Thanks to the avatar system, the remote user can smile, talk and shake hands with the guide in Venice. Analogously, when the guide hugs the avatar in Venice, the operator in Genova feels the hug thanks to the IIT's iFeel suit that also provides upper body haptics. Moreover, the conversation between the remote user in Genova and the guide in Venice is possible thanks to systems that record and transmit the operator voice, reproduced by the avatar in Venice.
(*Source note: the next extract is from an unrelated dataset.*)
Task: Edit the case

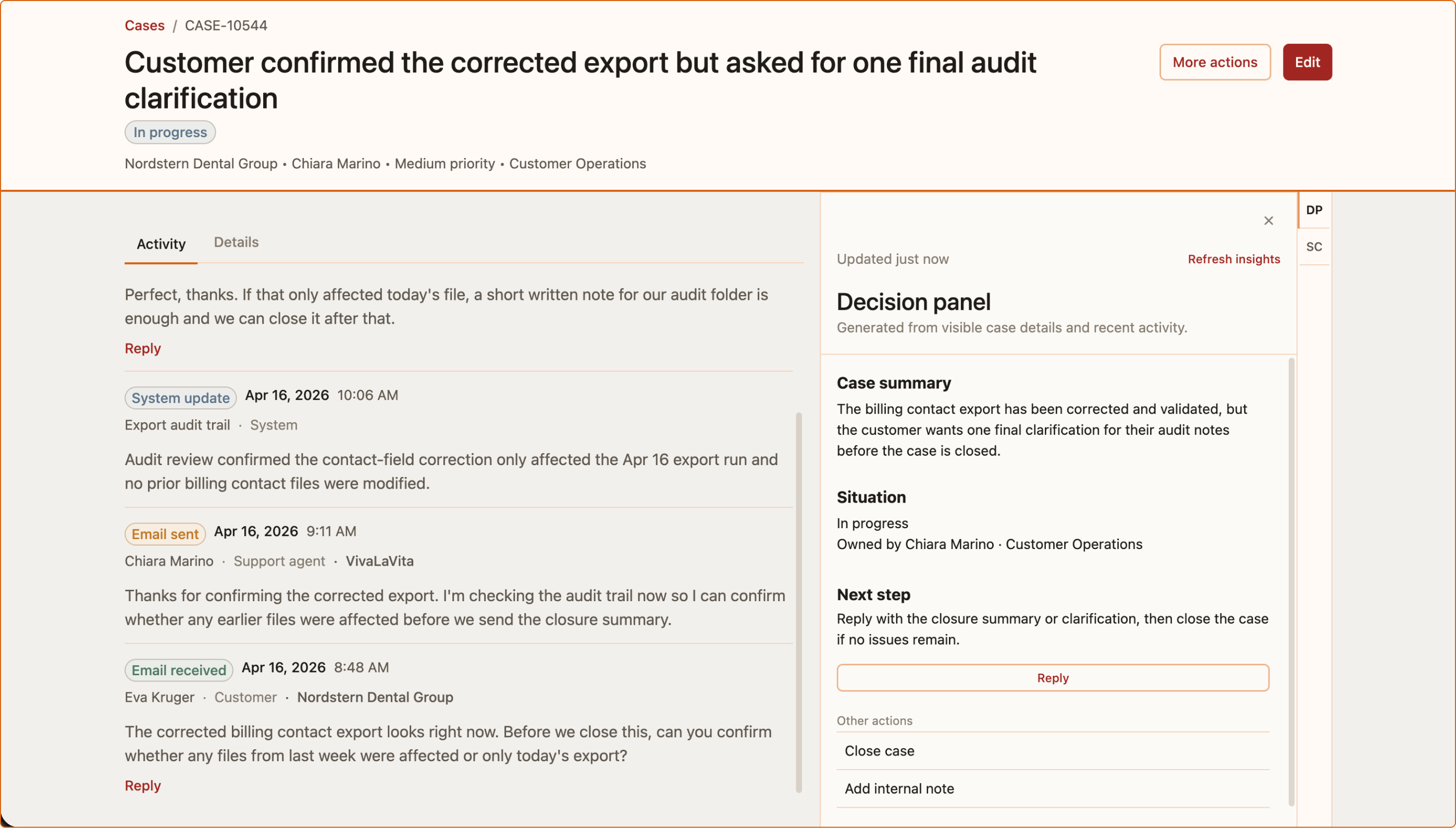Action: tap(1306, 62)
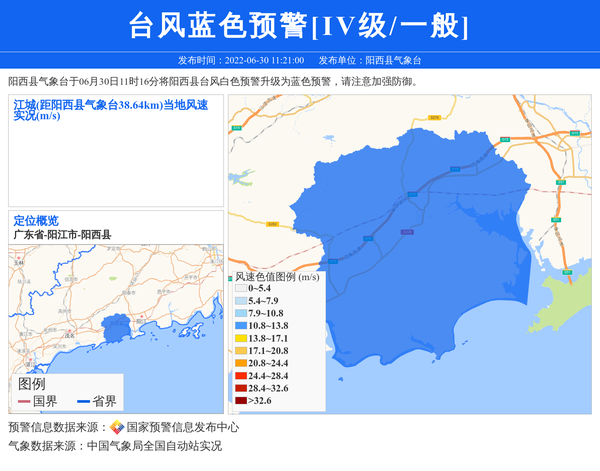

The transmission was streamed on a standard optical fiber internet connection, resulting in only few milliseconds of delay.
"Our iCub 3 avatar system is validated on a legged humanoid robot allowing remote verbal, non-verbal and physical interaction, which represents a perfect starting point when looking for platforms to emulate humans for all interaction aspects," says Daniele Pucci. "What I also see in our near future is the application of this system to the so-called metaverse, which is actually based on immersive and remote human avatars."
The director-general of contemporary creativity of the Ministry of Culture and Commissioner of the Italian Pavilion, Onofrio Cutaia, said, "With great pleasure, we received the proposal to collaborate with the Italian Institute of Technology in Genova on this project. We really would like to thank Arch. Alessandro Melis, curator of the Italian Pavilion at the 17th International Architecture Exhibition—La Biennale di Venezia, for sharing our enthusiasm and interacting with iCub 3 in a surprising dialog between man and robot. A unique opportunity to promote contemporary cultural heritage through new forms of communication. We firmly believe that interdisciplinarity and interaction between languages is the real challenge to be faced, and this is what the Directorate-General will focus on in the coming years."